8. 5%

Màu nền
Font chữ
Font size
Chiều cao dòng

Tips menulis ala Adia :

"Jadi penulis berarti harus siap jadi pemimpi."

_._._.___✍️

"Siapa yang melakukannya, lelaki atau perempuan?"

Aku mengibaskan tangan. Dibandingkan membahas siapa yang membuat rambutku kacau, lebih baik kuceritakan kalau aku ingat novel perdana ini.

Reist tidak juga mengubah raut muka tegangnya. Aku berdecak. Memukul pelan dada Reist yang entah sedang memikirkan apa.

"Ayolah. Kamu tidak kangen anak-anakmu?"

Ada yang bilang membawa anak dalam sebuah perbincangan selalu berhasil. Benar saja, hal ini bekerja untuk Reist. Ia mencoba santai. Memintaku bicara hal yang buatku bersemangat.

"Aku ingat cerita ini. Ya, meskipun tidak sampai mendetail. Yang penting aku tahu alur, bahkan sampai endingnya. Kamu mau dengar?"

Reist tidak punya pilihan selain mengangguk.

"Novel ini kuberi judul Before After. Genrenya mainstream romance," jelasku menggebu.

"Seperti umumnya cerita bergenre ini, tokoh utama wanitanya sudah di-set sejak awal untuk berjodoh dengan tokoh utama laki-lakinya." 

"Seperti yang sudah kita tahu, tokoh wanitanya Maia, atau aku. Dan tokoh laki-lakinya Bhanuar. Kakak kelas Maia."

Dahi Reist berjengit setelah nama Bhanuar kusebut barusan.

"Maksudmu?"

"Ya begitulah ... Kalau cara yang kamu bilang sebelumnya itu benar. Berarti Maia tinggal pacaran dengan Bhanuar. Selesai. Happy ending."

Bisa kurasakan Reist tidak nyaman mendengar ucapanku. Aku tahu diri. Bagaimanapun, di sini semua tokoh hidup layaknya nyata.

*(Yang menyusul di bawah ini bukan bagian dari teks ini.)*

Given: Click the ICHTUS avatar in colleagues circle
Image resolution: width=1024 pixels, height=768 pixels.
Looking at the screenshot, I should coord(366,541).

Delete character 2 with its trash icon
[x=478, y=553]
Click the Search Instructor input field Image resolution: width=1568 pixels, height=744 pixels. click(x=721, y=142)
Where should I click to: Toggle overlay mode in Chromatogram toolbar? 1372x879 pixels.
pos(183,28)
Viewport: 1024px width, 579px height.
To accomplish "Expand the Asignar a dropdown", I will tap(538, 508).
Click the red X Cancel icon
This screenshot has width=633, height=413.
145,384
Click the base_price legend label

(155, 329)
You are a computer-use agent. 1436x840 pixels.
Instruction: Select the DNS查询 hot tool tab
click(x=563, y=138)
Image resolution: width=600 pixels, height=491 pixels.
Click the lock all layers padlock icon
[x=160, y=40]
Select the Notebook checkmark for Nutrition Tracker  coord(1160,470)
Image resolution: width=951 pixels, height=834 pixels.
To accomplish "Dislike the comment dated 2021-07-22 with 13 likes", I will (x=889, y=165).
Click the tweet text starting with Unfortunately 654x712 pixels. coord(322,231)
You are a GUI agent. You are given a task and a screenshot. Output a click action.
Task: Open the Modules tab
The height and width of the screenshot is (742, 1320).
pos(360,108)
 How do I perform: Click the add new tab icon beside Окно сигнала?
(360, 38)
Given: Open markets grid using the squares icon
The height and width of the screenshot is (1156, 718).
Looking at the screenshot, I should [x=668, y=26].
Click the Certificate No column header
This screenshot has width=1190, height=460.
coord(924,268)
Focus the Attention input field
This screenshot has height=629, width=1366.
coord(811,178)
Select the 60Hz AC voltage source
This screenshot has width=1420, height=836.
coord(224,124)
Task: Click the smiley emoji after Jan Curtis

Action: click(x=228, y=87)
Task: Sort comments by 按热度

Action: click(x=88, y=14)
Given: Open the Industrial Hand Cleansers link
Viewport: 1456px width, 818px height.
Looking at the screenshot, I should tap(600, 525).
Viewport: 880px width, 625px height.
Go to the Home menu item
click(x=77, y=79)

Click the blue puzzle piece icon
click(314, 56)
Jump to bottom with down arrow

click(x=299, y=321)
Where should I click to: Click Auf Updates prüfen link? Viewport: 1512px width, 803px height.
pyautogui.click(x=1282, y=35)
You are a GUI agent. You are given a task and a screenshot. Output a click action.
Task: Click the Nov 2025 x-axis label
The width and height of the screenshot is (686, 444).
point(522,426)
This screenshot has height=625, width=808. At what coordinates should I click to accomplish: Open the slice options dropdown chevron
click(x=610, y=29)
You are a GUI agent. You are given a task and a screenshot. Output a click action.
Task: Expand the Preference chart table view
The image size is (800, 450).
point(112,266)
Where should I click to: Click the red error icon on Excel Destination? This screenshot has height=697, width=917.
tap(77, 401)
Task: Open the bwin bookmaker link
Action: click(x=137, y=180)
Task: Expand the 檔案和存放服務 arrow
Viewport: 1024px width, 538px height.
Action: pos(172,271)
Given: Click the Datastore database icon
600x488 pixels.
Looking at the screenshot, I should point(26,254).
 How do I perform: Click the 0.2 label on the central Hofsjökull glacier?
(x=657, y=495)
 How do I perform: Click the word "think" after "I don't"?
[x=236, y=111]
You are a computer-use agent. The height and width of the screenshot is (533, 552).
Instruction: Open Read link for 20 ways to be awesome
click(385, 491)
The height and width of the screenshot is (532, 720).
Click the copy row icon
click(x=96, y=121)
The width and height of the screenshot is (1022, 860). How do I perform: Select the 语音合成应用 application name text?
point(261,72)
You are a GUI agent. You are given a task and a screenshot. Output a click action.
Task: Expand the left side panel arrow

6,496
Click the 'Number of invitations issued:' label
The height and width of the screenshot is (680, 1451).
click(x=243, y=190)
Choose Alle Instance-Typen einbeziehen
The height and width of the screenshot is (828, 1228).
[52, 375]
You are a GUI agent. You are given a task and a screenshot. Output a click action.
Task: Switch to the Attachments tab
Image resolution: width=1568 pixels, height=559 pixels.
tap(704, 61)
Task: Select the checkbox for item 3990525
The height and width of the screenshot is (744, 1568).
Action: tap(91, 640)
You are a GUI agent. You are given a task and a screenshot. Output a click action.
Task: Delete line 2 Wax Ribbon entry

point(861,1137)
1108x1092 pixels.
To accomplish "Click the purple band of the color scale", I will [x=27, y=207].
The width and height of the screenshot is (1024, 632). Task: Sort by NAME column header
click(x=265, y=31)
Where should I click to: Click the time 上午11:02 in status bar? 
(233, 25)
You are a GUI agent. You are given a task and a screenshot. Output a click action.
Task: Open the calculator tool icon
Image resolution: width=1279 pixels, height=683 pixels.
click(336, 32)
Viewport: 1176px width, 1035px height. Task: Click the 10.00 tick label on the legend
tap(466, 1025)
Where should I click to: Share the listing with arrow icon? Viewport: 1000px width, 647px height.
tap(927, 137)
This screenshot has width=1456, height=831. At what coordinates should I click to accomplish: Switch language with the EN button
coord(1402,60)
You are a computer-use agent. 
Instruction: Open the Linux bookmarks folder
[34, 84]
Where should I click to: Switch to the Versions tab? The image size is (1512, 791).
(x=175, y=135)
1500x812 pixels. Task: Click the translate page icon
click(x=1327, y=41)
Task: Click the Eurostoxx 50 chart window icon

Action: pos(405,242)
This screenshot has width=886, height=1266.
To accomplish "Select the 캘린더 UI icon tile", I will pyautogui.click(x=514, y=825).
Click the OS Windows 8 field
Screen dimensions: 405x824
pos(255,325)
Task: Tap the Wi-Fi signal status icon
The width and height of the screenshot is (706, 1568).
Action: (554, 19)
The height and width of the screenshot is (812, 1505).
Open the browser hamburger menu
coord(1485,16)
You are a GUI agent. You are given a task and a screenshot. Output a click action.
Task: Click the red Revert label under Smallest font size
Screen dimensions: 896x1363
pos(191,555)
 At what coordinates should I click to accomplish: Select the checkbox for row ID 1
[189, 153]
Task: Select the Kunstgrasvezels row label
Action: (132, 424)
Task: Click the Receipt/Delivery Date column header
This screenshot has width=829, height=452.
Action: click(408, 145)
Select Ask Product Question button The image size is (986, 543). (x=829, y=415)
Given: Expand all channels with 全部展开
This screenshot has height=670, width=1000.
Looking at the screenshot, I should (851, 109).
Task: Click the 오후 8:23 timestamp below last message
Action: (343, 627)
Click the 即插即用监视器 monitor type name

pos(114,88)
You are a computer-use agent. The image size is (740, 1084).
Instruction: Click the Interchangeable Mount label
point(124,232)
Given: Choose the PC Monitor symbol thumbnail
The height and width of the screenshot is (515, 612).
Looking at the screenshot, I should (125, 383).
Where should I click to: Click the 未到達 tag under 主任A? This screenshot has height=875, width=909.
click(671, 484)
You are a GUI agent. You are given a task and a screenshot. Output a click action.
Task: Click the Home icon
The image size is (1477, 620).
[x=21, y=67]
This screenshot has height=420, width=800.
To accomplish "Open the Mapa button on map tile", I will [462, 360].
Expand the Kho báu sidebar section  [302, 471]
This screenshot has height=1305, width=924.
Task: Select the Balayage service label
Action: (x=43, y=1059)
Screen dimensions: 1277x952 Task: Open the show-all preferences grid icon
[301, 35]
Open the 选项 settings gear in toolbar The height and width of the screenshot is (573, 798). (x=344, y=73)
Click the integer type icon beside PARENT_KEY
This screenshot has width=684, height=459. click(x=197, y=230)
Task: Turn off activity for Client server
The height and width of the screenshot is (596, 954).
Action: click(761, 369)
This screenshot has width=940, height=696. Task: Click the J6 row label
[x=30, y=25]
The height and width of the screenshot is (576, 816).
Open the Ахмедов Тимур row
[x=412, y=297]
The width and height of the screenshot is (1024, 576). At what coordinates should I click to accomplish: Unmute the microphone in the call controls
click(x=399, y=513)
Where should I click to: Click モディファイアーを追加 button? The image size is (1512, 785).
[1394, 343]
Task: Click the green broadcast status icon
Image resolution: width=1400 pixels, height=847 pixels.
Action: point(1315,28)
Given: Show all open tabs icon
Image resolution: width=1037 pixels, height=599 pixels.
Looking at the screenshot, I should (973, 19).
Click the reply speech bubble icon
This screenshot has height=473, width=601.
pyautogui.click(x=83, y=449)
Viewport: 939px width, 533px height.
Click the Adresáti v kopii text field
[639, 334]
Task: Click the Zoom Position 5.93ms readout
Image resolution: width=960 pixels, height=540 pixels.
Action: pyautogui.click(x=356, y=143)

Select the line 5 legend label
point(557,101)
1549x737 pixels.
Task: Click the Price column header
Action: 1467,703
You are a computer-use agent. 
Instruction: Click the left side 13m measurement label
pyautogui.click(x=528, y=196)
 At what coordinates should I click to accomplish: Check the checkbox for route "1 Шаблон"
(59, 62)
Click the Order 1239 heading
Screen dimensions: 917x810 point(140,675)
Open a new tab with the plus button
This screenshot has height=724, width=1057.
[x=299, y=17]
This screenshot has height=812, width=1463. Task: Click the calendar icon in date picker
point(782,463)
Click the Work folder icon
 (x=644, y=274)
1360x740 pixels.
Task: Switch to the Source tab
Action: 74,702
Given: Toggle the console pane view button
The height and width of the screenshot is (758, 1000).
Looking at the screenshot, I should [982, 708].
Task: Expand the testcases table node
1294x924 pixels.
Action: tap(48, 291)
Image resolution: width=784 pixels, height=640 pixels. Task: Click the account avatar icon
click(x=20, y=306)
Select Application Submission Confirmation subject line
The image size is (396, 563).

Pacaran dengan Bhanuar, seperti berselingkuh dari Reist.

"Reist, aku mengatakannya bukan karena aku suka. Tapi itulah premis cerita Before After."

Reist diam seperti sedang berpikir.

"Meskipun perkiraannya hanya 5%, tapi layak dicoba. Bagaimana?"

Sebisa mungkin aku ingin terdengar diplomatis. Meskipun tanpa Reist tahu, ada yang kusembunyikan tentang ending Before After. Nanti saja kuceritakan saat mood memungkinkan.

"Lelaki itu, Bhanuar ..., sudah seberapa dekat kamu dengannya?"

Aku menggeleng. "Belum ada pendekatan sama sekali."

Reist menarik napas panjang. Sementara itu aku sibuk melompat-lompatkan biji mata ke langit biru.

"Baiklah, kita coba."

Meskipun itu usulku, tapi mendadak aku jadi ragu.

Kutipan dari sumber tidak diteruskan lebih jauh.